LREM AUX ABONNÉS ABSENTS
Pas de rentrée officielle pour le parti présidentiel. Sorti exsangue de la session parlementaire extraordinaire de juillet, au cours de laquelle l'affaire Benalla a relégué l'emblématique révision constitutionnelle aux oubliettes, La République En Marche assume le choix de n'organiser ni rendez-vous de fin d'été ni de campus d'automne. Encore peu structurée sur le plan interne, toujours en quête d'un logiciel idéologique susceptible de fédérer macronistes de gauche et ceux venus des rangs de la droite libérale, la formation dirigée par Christophe Castaner a depuis le début de l'année privilégié les actions de terrain décentralisées (marche européenne, campagnes de porte-à-porte) aux grands raouts militants.
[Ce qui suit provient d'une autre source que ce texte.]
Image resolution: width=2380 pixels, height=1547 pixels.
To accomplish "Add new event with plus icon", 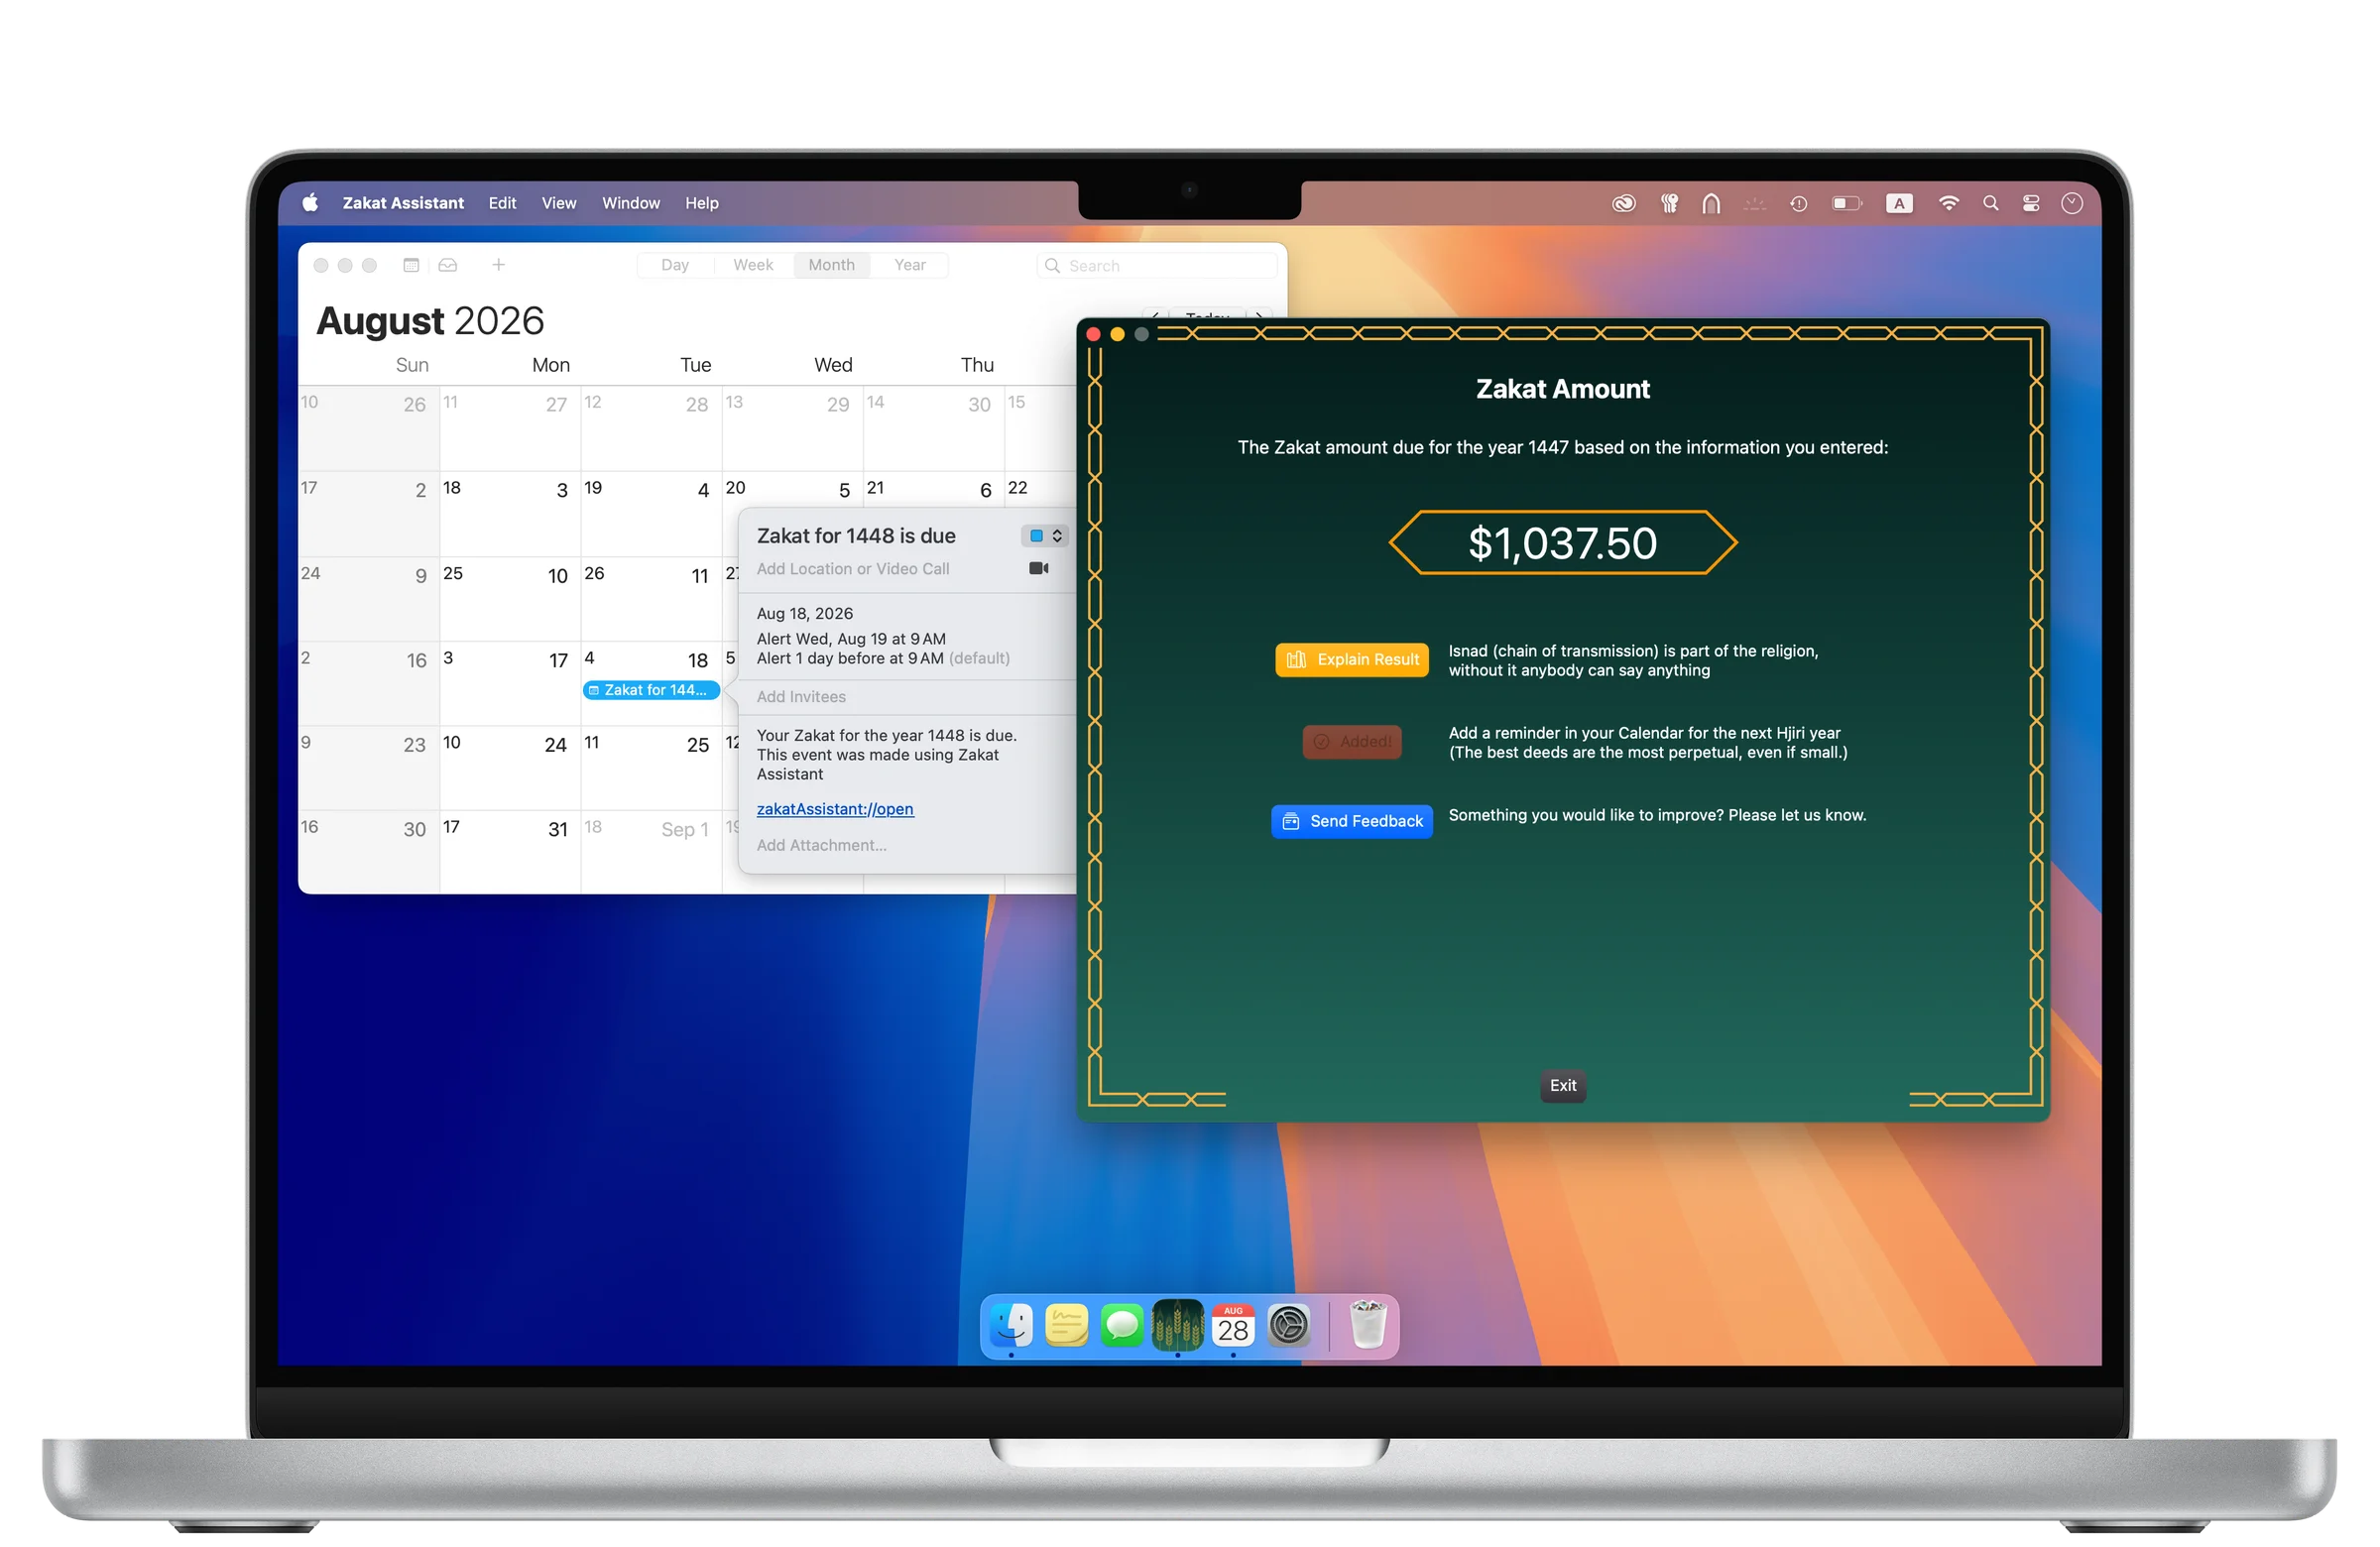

Au risque de donner corps aux frustrations sur le manque de débat en interne et aux critiques externes sur le défaut d'implantation du parti présidentiel.
LA SUITE APRÈS CETTE PUBLICITÉ
Faute d'université d'été du mouvement, c'est donc le gouvernement qui donnera le ton et le tempo de la rentrée. Après le premier conseil des ministres de ce mercredi 22 août, le Premier ministre Édouard Philippe est attendu à la fin du mois à l'université d'été du Medef. Et pour les férus de campus politiques de la majorité, il faudra attendre l'université de rentrée du Modem de François Bayrou, à Guidel dans le Morbihan du 21 au 23 septembre.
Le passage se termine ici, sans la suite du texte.